Côte d'Ivoire: une nouvelle usine ultramoderne construite sur la mine d'or d'Ity

par RFI 11 Mai 2019

La compagnie canadienne Endeavour Mining a inauguré cette semaine une nouvelle usine sur la mine d'or ivoirienne d'Ity. Un investissement de 412 millions de dollars pour prolonger, grâce à des techniques de pointe, l'exploitation de la plus ancienne mine d'or du pays qui a tendance à s'épuiser. Le procédé utilisé va permettre d'extraire 5 à 6 tonnes d'or supplémentaire pendant une dizaine d'années et donc de garantir la pérennisation d'un millier d'emplois directs sur le site. Cet investissement est aussi le fruit d'une politique volontariste de la part de l'État ivoirien qui entend développer un potentiel aurifère encore largement sous-exploité.

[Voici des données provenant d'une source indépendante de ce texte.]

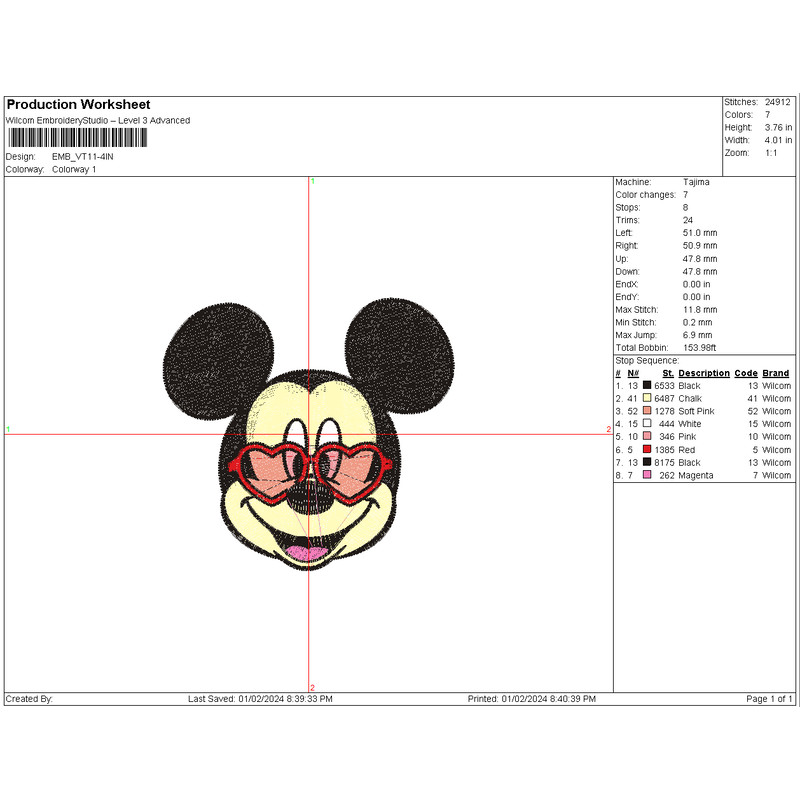Select the Soft Pink thread swatch
Screen dimensions: 800x800
pyautogui.click(x=647, y=411)
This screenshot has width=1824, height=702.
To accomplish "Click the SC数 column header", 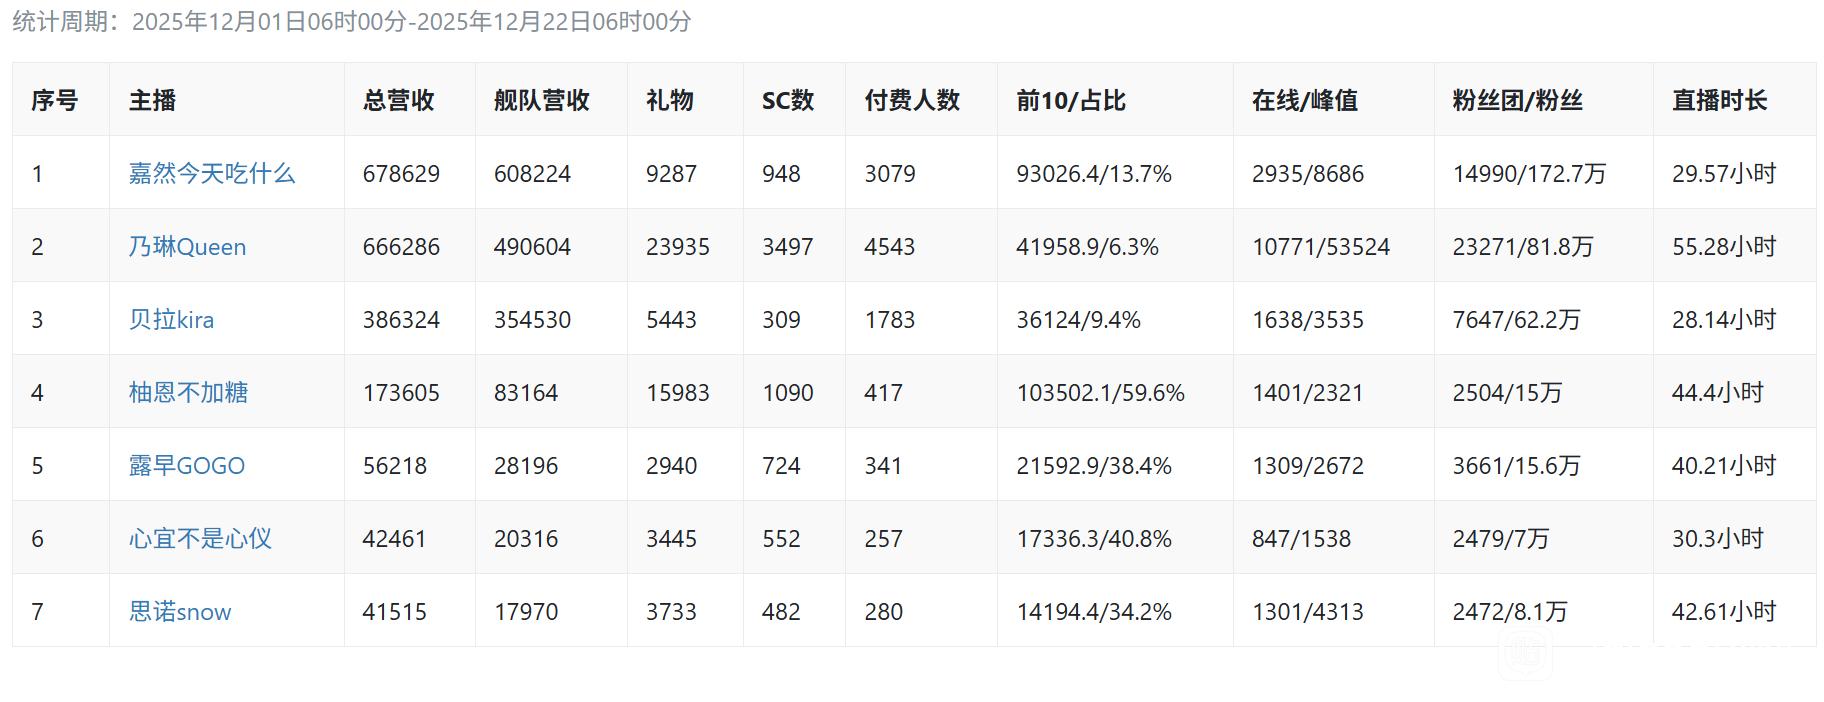I will [787, 100].
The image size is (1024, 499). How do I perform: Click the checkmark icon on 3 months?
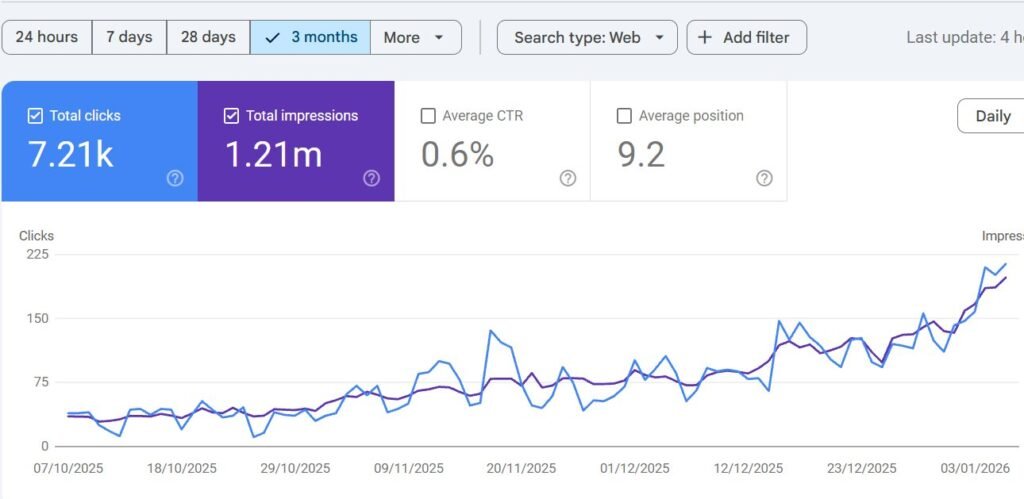[273, 37]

Il existe en Afrique de l'Ouest un axe volcano-sédimentaire qui va du Ghana au Burkina Faso, en passant par le Mali et la Côte d'Ivoire et qui recèle d'importantes réserves en or.

Le Ghana est devenu l'an dernier le premier producteur africain de métal jaune, avec 158 tonnes extraites, le Mali et le Burkina Faso le talonnent de près. Mais la Côte d'Ivoire, elle, n'a pas encore exploité tout son potentiel, loin de là. Le pays a pourtant d'énormes réserves prouvées, plus de 600 tonnes, et sans doute bien davantage selon les experts.

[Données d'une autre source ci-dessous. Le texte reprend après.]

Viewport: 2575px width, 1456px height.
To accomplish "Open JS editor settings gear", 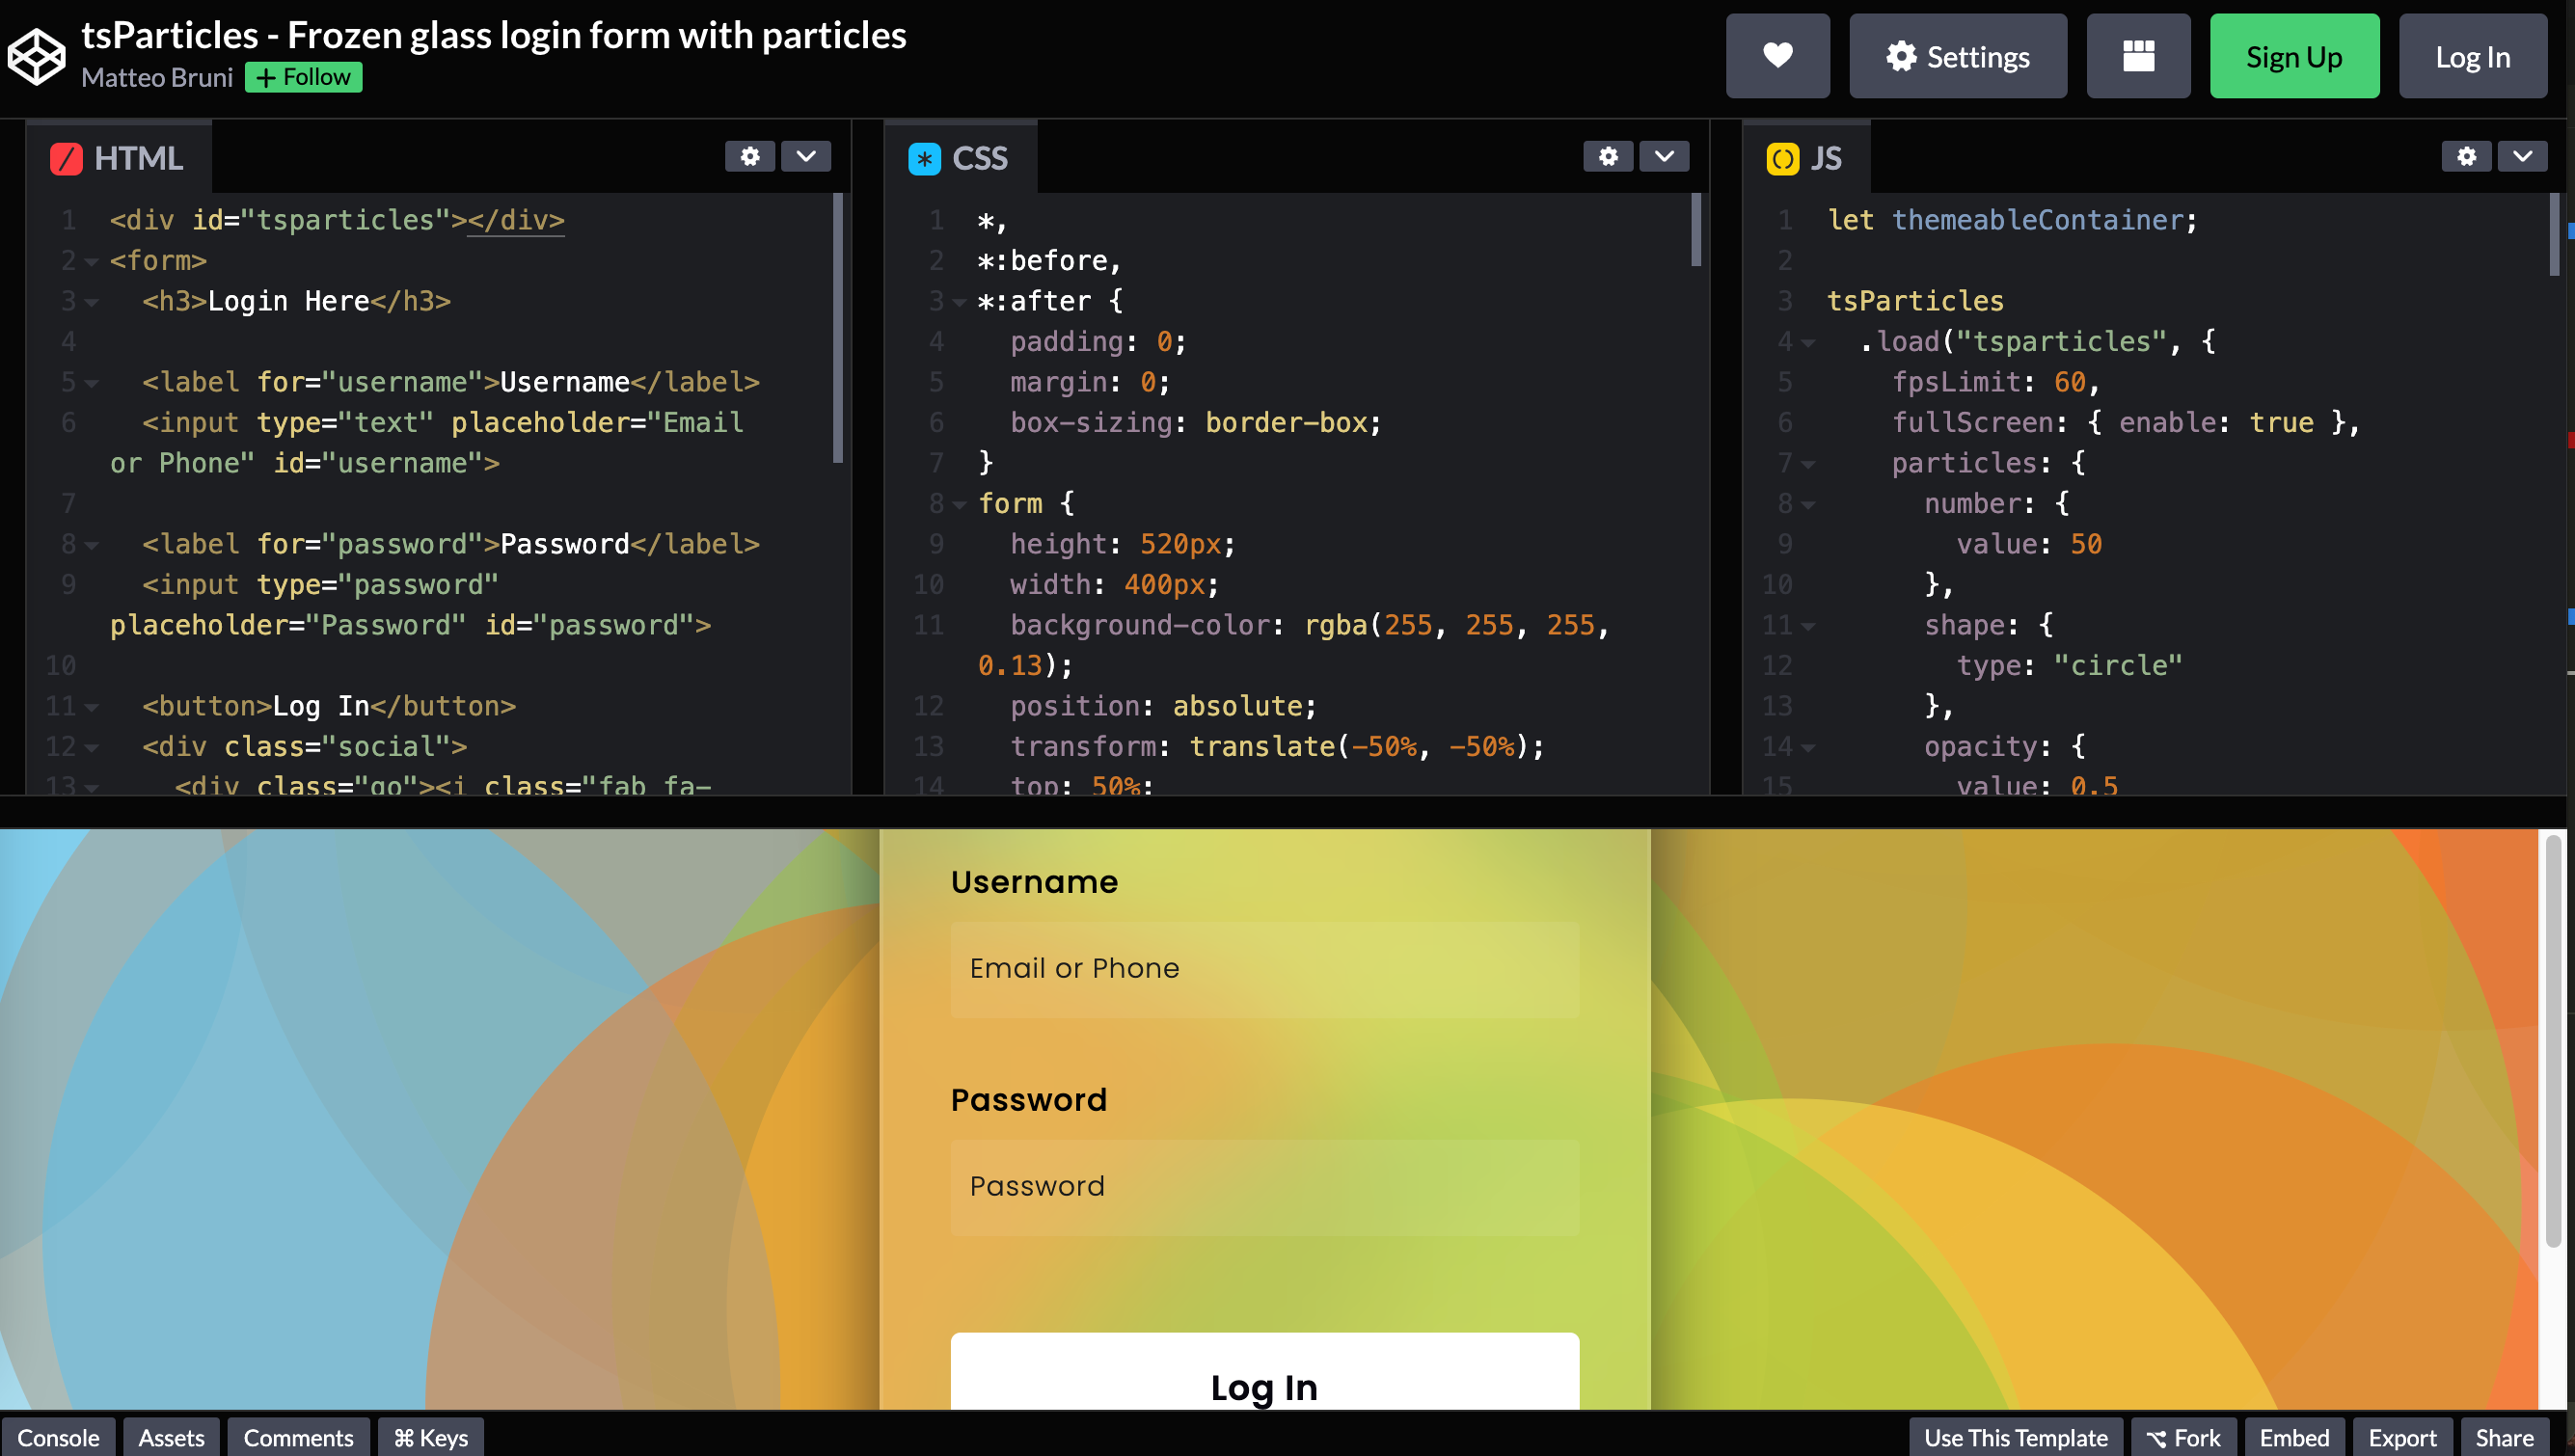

Dès 2014, Abidjan a mis en place une politique attractive : nouveau code minier, délivrance à la pelle de permis d'exploration, plus d'une centaine, et politique fiscale avantageuse. Les géants du secteur comme le Canadien Endeavour Mining et l'anglais Rangold sont arrivés en force. Ils exploitent déjà 5 mines dans le pays.

Entre 2009 et 2018, la production nationale est donc passée de 7 à 25 tonnes, l'objectif du gouvernement étant de franchir les 30 tonnes d'or d'ici l'an prochain. Mais cette exploitation ne va pas sans problèmes. Certaines communautés rechignent à laisser leurs terres aux compagnies minières, les conflits fonciers se multiplient. Par ailleurs, l'État a du mal à endiguer une exploitation clandestine qui prend des proportions inquiétantes.